Recently I’ve started thinking about the pressure put on teenagers, pressure from teachers to do well at school, pressure from parents to do well in life and the age old pressure from their peers. Last night, I was speaking to a family friend’s sons, their ages are all different at 16, 14 and 10. It was fascinating to listen to each of their problems, the 16-year-old was terrified about his GCSE results next week, the 14-year-old was nervous that he wasn’t going to make the right GCSE choices for next year and the 10-year-old just wanted to learn how to play snooker. The latter was the only one I slightly envied.

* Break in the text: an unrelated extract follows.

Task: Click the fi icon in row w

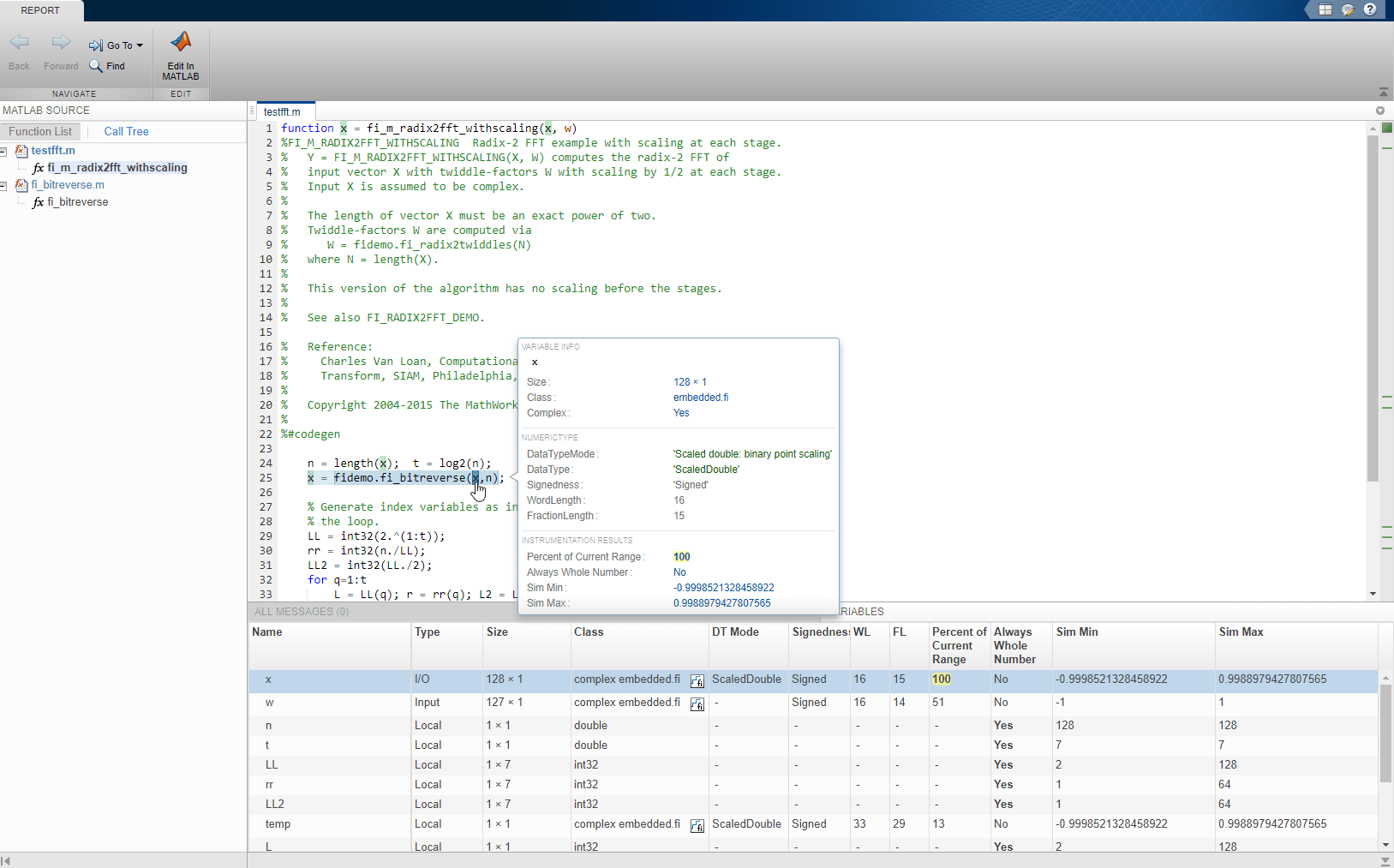Action: (697, 704)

As we grow the decisions we make become more important and I’ve always wondered why at the age of 16, we are forced to start taking some of the most important exams of our lives and making the most important choices too? Weren’t we always told not to grow up too quickly? At 16 my main focus was boys, my friendships, starting going out and having a good time. These spirits dampen when you have teachers breathing down your neck explaining you will not get into sixth form and therefore will not go to university. At the time I had bigger things to worry about, I had spots, hormones, fights with my mother and I was going to the cinema with a boy on friday night, so where would I fit in my coursework?! By 17 things slightly change, the first serious heartbreak, the first time you get really drunk, the problems worsen and so do the exams. A-levels were the toughest exams I ever did and there’s no half-arsing it, it’s all or nothing. I didn’t work very hard during my a-levels and just scraped it to get into university, but sixth form was probably the best time of my life. The nerves on exam day did however finally kick it into gear for me that I needed to work really hard! If I could go back and speak to my 17-year-old self, I would say to work harder at school, the people who are so important to me that I wouldn’t remember their names and not to worry that boy who broke my heart would get his just desserts. To be honest though, I probably wouldn’t have listened.
The mistakes we make as teenagers make us who we are as they teach us valuable lessons. If I had worked harder at school, I would never have been so nervous on exam days, if I hadn’t crashed my car into a tree, I wouldn’t know the value of wearing a seatbelt and if I hadn’t thrown up in my dad’s car, I would never have learnt I can’t drink tequilla!